WHAT YOU WILL DO
Reproduce the top of the data verbatim, through and including the line that contains "Open the Start".
Top of DATASET ENTRIES
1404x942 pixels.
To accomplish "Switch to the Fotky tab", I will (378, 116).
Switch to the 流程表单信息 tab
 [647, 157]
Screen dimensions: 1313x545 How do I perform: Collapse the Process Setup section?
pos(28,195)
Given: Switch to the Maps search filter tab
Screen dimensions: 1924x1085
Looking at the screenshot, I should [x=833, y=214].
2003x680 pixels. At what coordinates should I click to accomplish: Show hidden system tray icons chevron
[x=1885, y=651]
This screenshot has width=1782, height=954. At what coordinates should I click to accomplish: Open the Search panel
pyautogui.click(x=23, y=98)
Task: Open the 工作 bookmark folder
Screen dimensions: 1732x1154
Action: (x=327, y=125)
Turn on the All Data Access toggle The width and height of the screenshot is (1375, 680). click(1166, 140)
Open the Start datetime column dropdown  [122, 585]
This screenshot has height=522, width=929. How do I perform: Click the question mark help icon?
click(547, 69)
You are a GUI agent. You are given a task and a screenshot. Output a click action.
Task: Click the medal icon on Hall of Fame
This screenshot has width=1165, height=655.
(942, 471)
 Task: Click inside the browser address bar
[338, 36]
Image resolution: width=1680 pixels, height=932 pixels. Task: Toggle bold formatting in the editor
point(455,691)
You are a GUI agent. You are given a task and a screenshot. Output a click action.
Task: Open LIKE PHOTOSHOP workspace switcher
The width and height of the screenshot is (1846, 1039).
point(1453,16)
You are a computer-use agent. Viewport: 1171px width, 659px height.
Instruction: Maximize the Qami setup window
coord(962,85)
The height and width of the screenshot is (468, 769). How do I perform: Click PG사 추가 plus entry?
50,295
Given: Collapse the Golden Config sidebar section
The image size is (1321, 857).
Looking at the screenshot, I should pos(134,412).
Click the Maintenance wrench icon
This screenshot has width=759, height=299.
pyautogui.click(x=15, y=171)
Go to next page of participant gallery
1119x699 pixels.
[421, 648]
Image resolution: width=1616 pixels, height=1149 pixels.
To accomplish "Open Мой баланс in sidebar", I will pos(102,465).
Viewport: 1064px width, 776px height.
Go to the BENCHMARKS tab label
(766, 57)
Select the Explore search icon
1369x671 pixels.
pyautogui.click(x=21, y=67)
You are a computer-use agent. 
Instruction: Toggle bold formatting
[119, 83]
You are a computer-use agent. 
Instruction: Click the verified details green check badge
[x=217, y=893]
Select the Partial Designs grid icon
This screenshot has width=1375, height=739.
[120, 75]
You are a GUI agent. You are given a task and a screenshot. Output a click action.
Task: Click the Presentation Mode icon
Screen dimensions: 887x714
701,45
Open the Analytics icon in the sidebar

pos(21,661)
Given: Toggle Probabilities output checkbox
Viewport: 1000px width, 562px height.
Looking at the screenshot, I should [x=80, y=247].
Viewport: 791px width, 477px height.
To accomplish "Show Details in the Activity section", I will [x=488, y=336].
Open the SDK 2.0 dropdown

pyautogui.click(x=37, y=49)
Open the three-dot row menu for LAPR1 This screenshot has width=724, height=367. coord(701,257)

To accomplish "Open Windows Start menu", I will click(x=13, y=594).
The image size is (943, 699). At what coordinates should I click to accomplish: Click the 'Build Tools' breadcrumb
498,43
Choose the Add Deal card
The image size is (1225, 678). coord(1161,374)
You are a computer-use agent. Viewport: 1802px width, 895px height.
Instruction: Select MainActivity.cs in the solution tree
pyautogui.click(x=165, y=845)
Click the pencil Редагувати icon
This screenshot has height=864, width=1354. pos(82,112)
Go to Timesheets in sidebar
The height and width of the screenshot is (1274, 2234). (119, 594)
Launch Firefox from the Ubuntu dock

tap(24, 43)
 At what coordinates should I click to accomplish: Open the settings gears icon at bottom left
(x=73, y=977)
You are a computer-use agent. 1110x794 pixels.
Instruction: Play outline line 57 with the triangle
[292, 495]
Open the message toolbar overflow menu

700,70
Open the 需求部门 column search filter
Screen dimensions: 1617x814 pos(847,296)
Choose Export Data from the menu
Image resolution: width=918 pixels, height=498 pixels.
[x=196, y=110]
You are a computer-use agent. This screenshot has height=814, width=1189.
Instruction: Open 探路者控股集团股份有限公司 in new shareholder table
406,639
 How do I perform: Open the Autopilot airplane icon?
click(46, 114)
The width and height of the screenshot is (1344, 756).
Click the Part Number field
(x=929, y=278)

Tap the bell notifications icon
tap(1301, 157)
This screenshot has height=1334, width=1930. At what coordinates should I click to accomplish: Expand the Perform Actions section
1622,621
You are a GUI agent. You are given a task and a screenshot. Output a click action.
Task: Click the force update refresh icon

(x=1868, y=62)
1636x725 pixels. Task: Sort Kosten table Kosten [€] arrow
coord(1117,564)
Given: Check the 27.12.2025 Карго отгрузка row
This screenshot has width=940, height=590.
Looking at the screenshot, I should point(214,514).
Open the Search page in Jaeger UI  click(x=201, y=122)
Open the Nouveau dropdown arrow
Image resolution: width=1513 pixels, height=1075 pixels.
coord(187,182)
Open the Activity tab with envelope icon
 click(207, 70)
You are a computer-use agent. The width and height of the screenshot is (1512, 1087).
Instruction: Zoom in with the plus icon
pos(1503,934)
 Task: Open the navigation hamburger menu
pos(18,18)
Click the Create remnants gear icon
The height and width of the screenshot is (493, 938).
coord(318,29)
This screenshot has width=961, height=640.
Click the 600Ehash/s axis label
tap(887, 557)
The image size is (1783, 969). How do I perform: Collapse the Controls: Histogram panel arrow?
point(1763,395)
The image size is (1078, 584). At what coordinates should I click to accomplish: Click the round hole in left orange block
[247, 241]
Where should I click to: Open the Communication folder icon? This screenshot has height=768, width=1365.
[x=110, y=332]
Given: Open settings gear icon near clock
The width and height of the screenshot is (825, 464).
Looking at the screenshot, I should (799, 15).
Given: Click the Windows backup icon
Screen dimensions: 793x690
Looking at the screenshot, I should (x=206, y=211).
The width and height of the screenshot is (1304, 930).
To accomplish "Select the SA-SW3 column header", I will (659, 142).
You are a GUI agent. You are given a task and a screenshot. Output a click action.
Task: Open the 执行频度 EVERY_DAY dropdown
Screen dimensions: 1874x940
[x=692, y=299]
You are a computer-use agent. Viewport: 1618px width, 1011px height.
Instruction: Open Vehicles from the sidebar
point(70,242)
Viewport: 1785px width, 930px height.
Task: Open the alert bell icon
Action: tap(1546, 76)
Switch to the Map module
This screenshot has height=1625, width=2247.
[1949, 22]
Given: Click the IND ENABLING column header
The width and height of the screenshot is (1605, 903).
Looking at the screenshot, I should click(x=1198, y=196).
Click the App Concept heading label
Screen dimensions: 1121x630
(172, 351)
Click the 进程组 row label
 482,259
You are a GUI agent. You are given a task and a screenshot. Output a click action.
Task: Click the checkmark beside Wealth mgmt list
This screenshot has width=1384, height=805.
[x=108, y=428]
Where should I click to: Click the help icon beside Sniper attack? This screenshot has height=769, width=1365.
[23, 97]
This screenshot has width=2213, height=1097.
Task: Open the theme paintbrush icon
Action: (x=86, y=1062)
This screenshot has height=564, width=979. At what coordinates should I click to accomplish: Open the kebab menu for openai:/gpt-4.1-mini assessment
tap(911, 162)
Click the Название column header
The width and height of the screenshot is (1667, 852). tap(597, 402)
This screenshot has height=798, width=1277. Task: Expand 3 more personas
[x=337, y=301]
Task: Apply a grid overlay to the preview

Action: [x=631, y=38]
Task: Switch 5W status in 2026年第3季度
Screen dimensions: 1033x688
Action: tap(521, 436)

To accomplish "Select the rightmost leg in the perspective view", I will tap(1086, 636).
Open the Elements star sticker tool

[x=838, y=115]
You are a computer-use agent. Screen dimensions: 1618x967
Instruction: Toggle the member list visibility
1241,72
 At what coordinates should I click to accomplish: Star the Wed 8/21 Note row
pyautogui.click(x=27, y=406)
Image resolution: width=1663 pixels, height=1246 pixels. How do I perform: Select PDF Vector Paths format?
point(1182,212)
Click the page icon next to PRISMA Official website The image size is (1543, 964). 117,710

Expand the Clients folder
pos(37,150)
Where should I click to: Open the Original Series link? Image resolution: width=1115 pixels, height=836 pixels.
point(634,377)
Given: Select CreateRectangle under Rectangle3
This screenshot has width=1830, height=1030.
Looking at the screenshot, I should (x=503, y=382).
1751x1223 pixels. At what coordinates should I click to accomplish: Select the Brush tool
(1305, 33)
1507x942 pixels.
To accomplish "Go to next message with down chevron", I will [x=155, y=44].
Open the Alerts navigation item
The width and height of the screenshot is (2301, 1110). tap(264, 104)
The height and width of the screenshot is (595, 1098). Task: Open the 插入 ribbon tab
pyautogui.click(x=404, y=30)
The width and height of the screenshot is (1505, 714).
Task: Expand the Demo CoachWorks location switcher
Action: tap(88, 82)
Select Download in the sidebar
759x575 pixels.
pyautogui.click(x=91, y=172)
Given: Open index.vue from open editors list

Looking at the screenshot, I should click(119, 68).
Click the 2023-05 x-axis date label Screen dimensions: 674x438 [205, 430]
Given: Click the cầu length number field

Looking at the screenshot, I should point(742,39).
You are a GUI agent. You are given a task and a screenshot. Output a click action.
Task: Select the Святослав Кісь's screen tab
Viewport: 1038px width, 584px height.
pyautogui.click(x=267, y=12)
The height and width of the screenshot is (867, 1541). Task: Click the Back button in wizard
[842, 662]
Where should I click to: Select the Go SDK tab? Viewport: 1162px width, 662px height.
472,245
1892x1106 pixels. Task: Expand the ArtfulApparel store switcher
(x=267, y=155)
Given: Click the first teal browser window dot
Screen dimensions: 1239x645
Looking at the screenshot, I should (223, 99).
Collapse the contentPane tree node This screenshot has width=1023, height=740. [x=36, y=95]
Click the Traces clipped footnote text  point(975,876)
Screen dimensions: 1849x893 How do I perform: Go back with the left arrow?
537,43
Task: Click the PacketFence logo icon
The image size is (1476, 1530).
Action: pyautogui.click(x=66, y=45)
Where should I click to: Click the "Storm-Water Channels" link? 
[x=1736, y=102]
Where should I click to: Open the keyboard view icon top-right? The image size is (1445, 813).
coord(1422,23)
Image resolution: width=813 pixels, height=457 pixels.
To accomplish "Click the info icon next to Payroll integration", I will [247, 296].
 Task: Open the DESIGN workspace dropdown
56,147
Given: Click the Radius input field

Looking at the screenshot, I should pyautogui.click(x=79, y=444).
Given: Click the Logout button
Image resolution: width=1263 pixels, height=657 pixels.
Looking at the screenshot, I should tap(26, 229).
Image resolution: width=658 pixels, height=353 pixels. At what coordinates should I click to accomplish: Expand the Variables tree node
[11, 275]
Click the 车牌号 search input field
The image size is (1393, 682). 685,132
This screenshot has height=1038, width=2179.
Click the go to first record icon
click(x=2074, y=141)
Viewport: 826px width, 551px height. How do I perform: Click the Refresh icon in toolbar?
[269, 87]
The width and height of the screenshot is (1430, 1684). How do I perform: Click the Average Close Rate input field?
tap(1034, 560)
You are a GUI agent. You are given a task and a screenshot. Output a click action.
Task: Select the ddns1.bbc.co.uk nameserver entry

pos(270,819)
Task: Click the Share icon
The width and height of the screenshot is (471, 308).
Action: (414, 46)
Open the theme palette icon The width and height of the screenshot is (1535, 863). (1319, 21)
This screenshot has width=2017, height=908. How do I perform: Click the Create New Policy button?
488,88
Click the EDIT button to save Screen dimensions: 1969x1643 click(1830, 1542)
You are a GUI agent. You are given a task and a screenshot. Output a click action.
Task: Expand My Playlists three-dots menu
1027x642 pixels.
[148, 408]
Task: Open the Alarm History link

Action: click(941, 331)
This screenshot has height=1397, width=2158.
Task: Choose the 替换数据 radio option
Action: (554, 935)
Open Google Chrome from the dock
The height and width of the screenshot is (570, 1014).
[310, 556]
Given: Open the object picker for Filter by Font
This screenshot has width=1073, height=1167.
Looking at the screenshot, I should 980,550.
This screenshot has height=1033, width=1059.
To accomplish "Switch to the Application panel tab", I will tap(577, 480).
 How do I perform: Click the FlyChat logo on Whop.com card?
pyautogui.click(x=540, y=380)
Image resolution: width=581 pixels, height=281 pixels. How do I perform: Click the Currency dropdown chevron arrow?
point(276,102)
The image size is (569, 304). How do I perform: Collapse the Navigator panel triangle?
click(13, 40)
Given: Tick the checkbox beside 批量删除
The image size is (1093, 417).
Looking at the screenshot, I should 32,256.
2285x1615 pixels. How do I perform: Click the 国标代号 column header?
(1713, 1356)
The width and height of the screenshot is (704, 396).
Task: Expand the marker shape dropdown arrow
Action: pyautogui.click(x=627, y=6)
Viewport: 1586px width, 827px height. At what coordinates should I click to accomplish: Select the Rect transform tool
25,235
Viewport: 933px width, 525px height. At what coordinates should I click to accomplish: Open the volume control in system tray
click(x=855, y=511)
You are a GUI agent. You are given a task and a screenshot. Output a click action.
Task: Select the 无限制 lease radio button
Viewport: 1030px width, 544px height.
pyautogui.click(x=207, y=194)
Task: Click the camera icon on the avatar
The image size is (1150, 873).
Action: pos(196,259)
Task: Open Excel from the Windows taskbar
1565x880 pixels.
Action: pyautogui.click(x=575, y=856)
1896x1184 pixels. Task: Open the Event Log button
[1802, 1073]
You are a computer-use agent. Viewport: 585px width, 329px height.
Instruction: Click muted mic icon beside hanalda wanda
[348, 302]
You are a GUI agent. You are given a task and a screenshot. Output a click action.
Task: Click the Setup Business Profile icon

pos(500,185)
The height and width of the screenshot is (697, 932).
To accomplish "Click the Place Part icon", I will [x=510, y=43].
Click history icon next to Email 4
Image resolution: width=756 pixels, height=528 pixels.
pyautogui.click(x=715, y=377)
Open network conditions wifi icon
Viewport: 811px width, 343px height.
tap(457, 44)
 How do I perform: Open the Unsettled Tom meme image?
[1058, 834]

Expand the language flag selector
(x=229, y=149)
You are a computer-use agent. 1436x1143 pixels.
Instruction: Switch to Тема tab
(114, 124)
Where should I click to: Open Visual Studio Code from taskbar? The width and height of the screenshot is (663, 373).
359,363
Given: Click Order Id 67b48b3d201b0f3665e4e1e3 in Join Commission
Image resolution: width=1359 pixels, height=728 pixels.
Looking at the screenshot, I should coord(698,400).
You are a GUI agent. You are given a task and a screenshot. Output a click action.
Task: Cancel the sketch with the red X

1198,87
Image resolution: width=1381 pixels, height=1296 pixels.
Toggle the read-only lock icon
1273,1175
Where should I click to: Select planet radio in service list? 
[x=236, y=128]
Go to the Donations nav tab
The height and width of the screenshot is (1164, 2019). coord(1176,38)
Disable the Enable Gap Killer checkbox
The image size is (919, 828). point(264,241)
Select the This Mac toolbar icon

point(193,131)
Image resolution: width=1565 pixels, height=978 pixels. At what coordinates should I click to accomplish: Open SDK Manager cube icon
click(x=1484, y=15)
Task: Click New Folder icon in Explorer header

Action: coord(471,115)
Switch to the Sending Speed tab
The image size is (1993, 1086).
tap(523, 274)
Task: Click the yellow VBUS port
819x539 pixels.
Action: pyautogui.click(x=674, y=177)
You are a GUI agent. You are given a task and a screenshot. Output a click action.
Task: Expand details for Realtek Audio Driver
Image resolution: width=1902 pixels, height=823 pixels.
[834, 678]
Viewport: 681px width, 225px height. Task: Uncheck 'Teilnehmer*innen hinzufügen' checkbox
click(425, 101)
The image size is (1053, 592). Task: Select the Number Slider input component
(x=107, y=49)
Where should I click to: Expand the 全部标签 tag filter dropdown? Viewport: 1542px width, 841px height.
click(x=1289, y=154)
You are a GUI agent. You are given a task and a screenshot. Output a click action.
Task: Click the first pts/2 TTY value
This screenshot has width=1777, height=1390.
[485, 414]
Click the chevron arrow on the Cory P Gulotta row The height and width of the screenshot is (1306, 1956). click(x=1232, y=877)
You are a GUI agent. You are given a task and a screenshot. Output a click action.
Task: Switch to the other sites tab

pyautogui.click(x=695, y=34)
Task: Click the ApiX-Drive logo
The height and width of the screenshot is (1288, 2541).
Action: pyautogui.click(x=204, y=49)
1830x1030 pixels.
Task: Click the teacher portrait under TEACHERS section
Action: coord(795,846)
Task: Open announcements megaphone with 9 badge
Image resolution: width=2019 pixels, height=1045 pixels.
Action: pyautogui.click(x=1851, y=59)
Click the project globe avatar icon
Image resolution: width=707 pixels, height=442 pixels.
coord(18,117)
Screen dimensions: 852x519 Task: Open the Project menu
Bottom of DATASET ENTRIES
SOLUTION FOR THIS PROBLEM
1404x942 pixels.
To accomplish "Switch to the Fotky tab", I will (378, 116).
Switch to the 流程表单信息 tab
 [647, 157]
Screen dimensions: 1313x545 How do I perform: Collapse the Process Setup section?
pos(28,195)
Given: Switch to the Maps search filter tab
Screen dimensions: 1924x1085
Looking at the screenshot, I should [x=833, y=214].
2003x680 pixels. At what coordinates should I click to accomplish: Show hidden system tray icons chevron
[x=1885, y=651]
This screenshot has width=1782, height=954. At what coordinates should I click to accomplish: Open the Search panel
pyautogui.click(x=23, y=98)
Task: Open the 工作 bookmark folder
Screen dimensions: 1732x1154
Action: (x=327, y=125)
Turn on the All Data Access toggle The width and height of the screenshot is (1375, 680). click(1166, 140)
Open the Start datetime column dropdown  [122, 585]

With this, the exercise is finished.